ENSEMBLE DES CONSIGNES:
**1.** D’après l’extrait, qu’est-ce qui n’est pas, à proprement parler, de l’essence de l’esprit ?
**2.** Relevez dans l’extrait, dans l’ordre, toutes les expressions où le mot « essence » est suivi d’un complément introduit par « de ».

Car quoy que peut-estre il y ait en moy plusieurs choses que ie ne connois pas encore, (comme en effect ie suposois en ce lieu-là que ie ne sçauois pas encore que l’esprit eust la force de mouuoir le corps, ou de luy estre substantiellement vny) neantmoins d’autant que ce que ie connois estre en moy, me sufit pour subsister auec cela seul, ie suis assuré que Dieu me pouuoit créer sans les autres choses que ie ne connois pas encore, et partant que ces autres choses n’apartiennent point à l’essence de mon esprit.

Car il me semble qu’aucune des choses sans lesquelles vne autre peut estre, n’est comprise en son essence ; et encore que l’esprit soit de l’essence de l’homme, il n’est pas neantmoins à proprement parler de l’essence de l’esprit, qu’il soit vny au corps humain.

MATÉRIEL FOURNI:

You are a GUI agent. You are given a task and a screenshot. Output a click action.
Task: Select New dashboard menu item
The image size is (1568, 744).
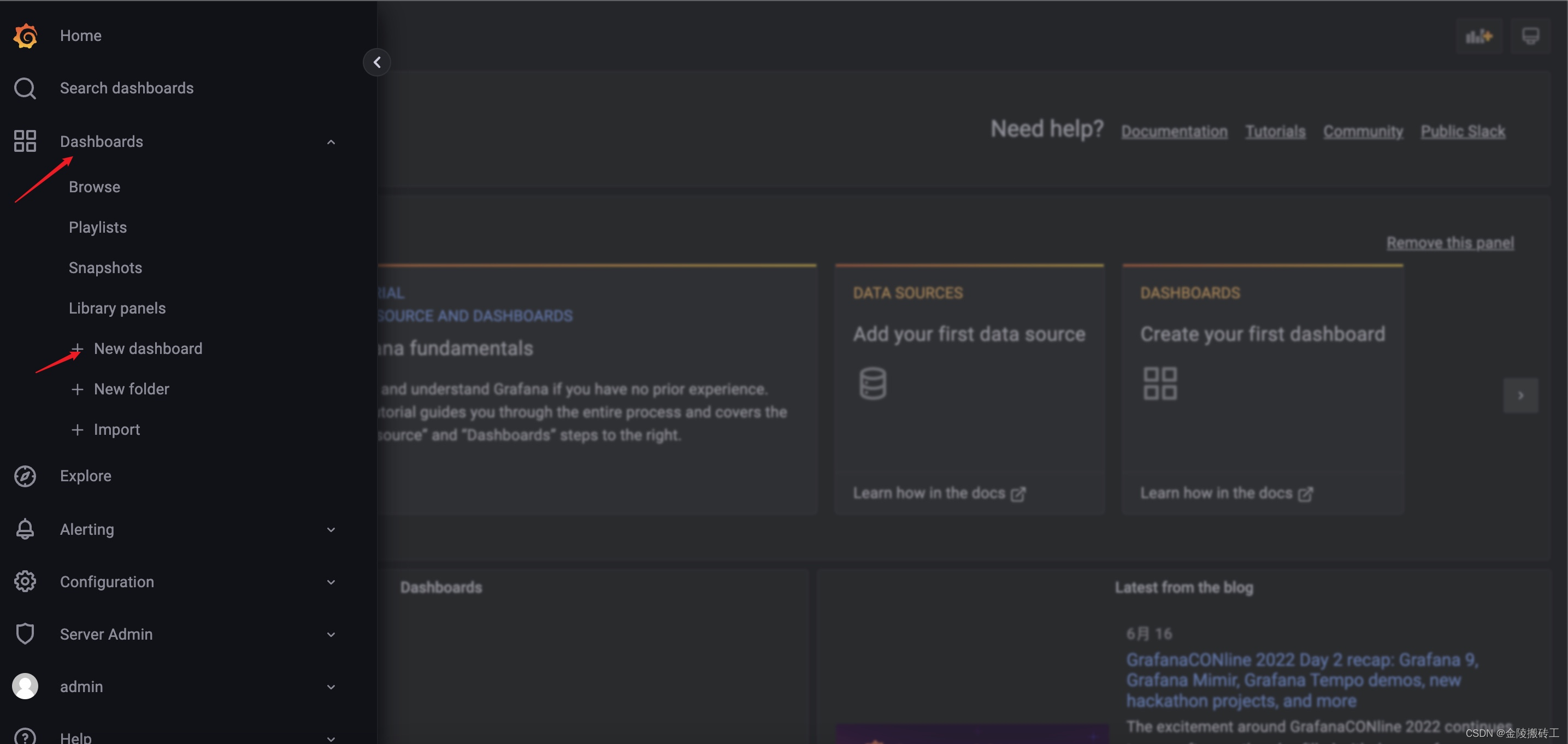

...

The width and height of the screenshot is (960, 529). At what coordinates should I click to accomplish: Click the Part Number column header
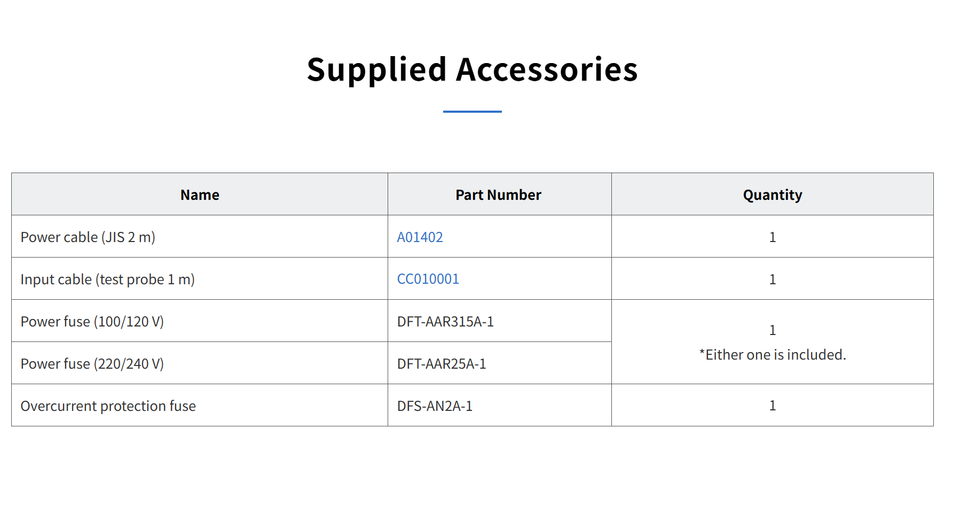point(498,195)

* * *

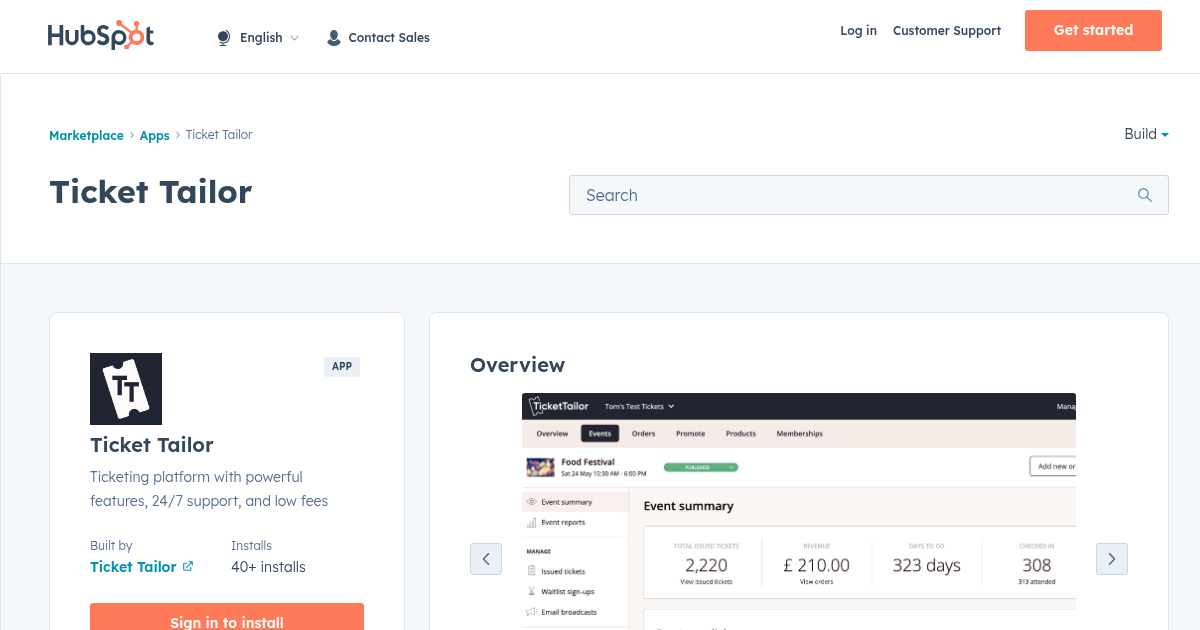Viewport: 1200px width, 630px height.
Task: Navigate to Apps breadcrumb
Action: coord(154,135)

RÉPONSES RÉDIGÉES:
**1.** Qu’il soit vny au corps humain.

**2.** « l’essence de mon esprit », « l’essence de l’homme », « l’essence de l’esprit »